- Opening Delimiter -

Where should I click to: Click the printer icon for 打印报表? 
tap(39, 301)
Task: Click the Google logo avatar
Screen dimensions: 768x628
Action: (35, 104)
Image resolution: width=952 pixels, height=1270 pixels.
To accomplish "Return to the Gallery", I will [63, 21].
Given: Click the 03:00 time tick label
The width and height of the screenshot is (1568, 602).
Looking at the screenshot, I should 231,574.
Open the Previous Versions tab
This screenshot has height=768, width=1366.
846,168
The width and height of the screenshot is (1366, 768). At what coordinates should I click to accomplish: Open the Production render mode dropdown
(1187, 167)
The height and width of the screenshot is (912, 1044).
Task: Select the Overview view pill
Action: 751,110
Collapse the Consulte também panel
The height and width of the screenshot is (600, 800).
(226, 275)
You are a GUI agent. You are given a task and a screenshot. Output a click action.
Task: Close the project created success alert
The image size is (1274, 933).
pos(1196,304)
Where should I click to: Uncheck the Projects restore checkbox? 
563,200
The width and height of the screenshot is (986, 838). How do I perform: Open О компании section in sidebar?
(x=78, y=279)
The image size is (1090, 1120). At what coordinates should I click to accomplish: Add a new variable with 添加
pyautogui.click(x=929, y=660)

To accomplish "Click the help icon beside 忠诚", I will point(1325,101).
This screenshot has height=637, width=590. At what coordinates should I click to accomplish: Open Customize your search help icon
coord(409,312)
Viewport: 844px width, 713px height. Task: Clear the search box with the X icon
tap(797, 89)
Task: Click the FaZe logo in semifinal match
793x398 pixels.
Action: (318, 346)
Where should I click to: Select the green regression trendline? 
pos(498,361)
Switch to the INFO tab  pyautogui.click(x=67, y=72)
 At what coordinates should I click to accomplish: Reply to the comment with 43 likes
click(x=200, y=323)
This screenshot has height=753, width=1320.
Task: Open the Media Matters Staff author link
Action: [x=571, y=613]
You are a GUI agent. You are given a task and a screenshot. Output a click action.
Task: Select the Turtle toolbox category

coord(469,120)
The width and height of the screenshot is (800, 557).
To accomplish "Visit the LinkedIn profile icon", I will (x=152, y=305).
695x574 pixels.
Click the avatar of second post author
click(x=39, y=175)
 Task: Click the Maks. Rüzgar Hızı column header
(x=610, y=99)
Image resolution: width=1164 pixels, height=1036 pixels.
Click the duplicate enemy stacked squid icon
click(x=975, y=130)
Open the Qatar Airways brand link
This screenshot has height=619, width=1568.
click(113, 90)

- Closing Delimiter -

WORK TO BE COMPLETED
The records above need copying again. Keep each word as it is.

ANSWER FOR THE TASK
Where should I click to: Click the printer icon for 打印报表? 
tap(39, 301)
Task: Click the Google logo avatar
Screen dimensions: 768x628
Action: (35, 104)
Image resolution: width=952 pixels, height=1270 pixels.
To accomplish "Return to the Gallery", I will [63, 21].
Given: Click the 03:00 time tick label
The width and height of the screenshot is (1568, 602).
Looking at the screenshot, I should 231,574.
Open the Previous Versions tab
This screenshot has height=768, width=1366.
846,168
The width and height of the screenshot is (1366, 768). At what coordinates should I click to accomplish: Open the Production render mode dropdown
(1187, 167)
The height and width of the screenshot is (912, 1044).
Task: Select the Overview view pill
Action: 751,110
Collapse the Consulte também panel
The height and width of the screenshot is (600, 800).
(226, 275)
You are a GUI agent. You are given a task and a screenshot. Output a click action.
Task: Close the project created success alert
The image size is (1274, 933).
pos(1196,304)
Where should I click to: Uncheck the Projects restore checkbox? 
563,200
The width and height of the screenshot is (986, 838). How do I perform: Open О компании section in sidebar?
(x=78, y=279)
The image size is (1090, 1120). At what coordinates should I click to accomplish: Add a new variable with 添加
pyautogui.click(x=929, y=660)

To accomplish "Click the help icon beside 忠诚", I will point(1325,101).
This screenshot has height=637, width=590. At what coordinates should I click to accomplish: Open Customize your search help icon
coord(409,312)
Viewport: 844px width, 713px height. Task: Clear the search box with the X icon
tap(797, 89)
Task: Click the FaZe logo in semifinal match
793x398 pixels.
Action: (318, 346)
Where should I click to: Select the green regression trendline? 
pos(498,361)
Switch to the INFO tab  pyautogui.click(x=67, y=72)
 At what coordinates should I click to accomplish: Reply to the comment with 43 likes
click(x=200, y=323)
This screenshot has height=753, width=1320.
Task: Open the Media Matters Staff author link
Action: [x=571, y=613]
You are a GUI agent. You are given a task and a screenshot. Output a click action.
Task: Select the Turtle toolbox category

coord(469,120)
The width and height of the screenshot is (800, 557).
To accomplish "Visit the LinkedIn profile icon", I will (x=152, y=305).
695x574 pixels.
Click the avatar of second post author
click(x=39, y=175)
 Task: Click the Maks. Rüzgar Hızı column header
(x=610, y=99)
Image resolution: width=1164 pixels, height=1036 pixels.
Click the duplicate enemy stacked squid icon
click(x=975, y=130)
Open the Qatar Airways brand link
This screenshot has height=619, width=1568.
click(113, 90)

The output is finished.